AIM OF THE EXERCISE
Update the listing below so that every occurrence of "computer-use agent" becomes "desktop automation agent", leaving all other text unchanged.

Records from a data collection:
----------------------------------------

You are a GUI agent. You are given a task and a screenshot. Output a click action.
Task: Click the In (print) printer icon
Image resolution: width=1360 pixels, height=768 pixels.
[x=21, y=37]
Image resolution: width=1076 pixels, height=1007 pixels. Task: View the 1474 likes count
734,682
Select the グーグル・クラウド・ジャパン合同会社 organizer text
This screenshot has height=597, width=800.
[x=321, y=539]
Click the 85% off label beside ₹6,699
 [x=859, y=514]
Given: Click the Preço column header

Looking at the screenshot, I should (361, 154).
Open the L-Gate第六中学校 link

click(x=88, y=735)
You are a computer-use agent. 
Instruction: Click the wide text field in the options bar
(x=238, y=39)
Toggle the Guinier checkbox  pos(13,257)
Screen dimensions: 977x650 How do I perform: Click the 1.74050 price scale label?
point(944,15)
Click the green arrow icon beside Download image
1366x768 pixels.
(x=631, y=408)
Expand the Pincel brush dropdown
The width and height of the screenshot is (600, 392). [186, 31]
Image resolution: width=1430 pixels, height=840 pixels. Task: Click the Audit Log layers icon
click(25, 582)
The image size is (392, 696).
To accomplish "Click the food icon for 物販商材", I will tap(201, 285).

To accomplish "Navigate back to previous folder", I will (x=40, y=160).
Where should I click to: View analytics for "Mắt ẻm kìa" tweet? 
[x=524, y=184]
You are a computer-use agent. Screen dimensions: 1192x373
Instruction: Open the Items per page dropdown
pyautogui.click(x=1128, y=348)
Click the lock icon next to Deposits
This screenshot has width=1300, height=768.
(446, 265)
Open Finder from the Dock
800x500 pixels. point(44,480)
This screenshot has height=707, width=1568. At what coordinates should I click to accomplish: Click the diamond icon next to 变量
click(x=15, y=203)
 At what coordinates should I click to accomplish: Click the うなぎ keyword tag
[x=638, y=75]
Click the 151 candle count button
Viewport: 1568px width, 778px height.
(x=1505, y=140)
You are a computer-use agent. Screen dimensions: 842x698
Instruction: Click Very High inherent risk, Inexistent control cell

----------------------------------------

THE OUTPUT
You are a GUI agent. You are given a task and a screenshot. Output a click action.
Task: Click the In (print) printer icon
Image resolution: width=1360 pixels, height=768 pixels.
[x=21, y=37]
Image resolution: width=1076 pixels, height=1007 pixels. Task: View the 1474 likes count
734,682
Select the グーグル・クラウド・ジャパン合同会社 organizer text
This screenshot has height=597, width=800.
[x=321, y=539]
Click the 85% off label beside ₹6,699
 [x=859, y=514]
Given: Click the Preço column header

Looking at the screenshot, I should (361, 154).
Open the L-Gate第六中学校 link

click(x=88, y=735)
You are a desktop automation agent. 
Instruction: Click the wide text field in the options bar
(x=238, y=39)
Toggle the Guinier checkbox  pos(13,257)
Screen dimensions: 977x650 How do I perform: Click the 1.74050 price scale label?
point(944,15)
Click the green arrow icon beside Download image
1366x768 pixels.
(x=631, y=408)
Expand the Pincel brush dropdown
The width and height of the screenshot is (600, 392). [186, 31]
Image resolution: width=1430 pixels, height=840 pixels. Task: Click the Audit Log layers icon
click(25, 582)
The image size is (392, 696).
To accomplish "Click the food icon for 物販商材", I will tap(201, 285).

To accomplish "Navigate back to previous folder", I will (x=40, y=160).
Where should I click to: View analytics for "Mắt ẻm kìa" tweet? 
[x=524, y=184]
You are a desktop automation agent. Screen dimensions: 1192x373
Instruction: Open the Items per page dropdown
pyautogui.click(x=1128, y=348)
Click the lock icon next to Deposits
This screenshot has width=1300, height=768.
(446, 265)
Open Finder from the Dock
800x500 pixels. point(44,480)
This screenshot has height=707, width=1568. At what coordinates should I click to accomplish: Click the diamond icon next to 变量
click(x=15, y=203)
 At what coordinates should I click to accomplish: Click the うなぎ keyword tag
[x=638, y=75]
Click the 151 candle count button
Viewport: 1568px width, 778px height.
(x=1505, y=140)
You are a desktop automation agent. Screen dimensions: 842x698
Instruction: Click Very High inherent risk, Inexistent control cell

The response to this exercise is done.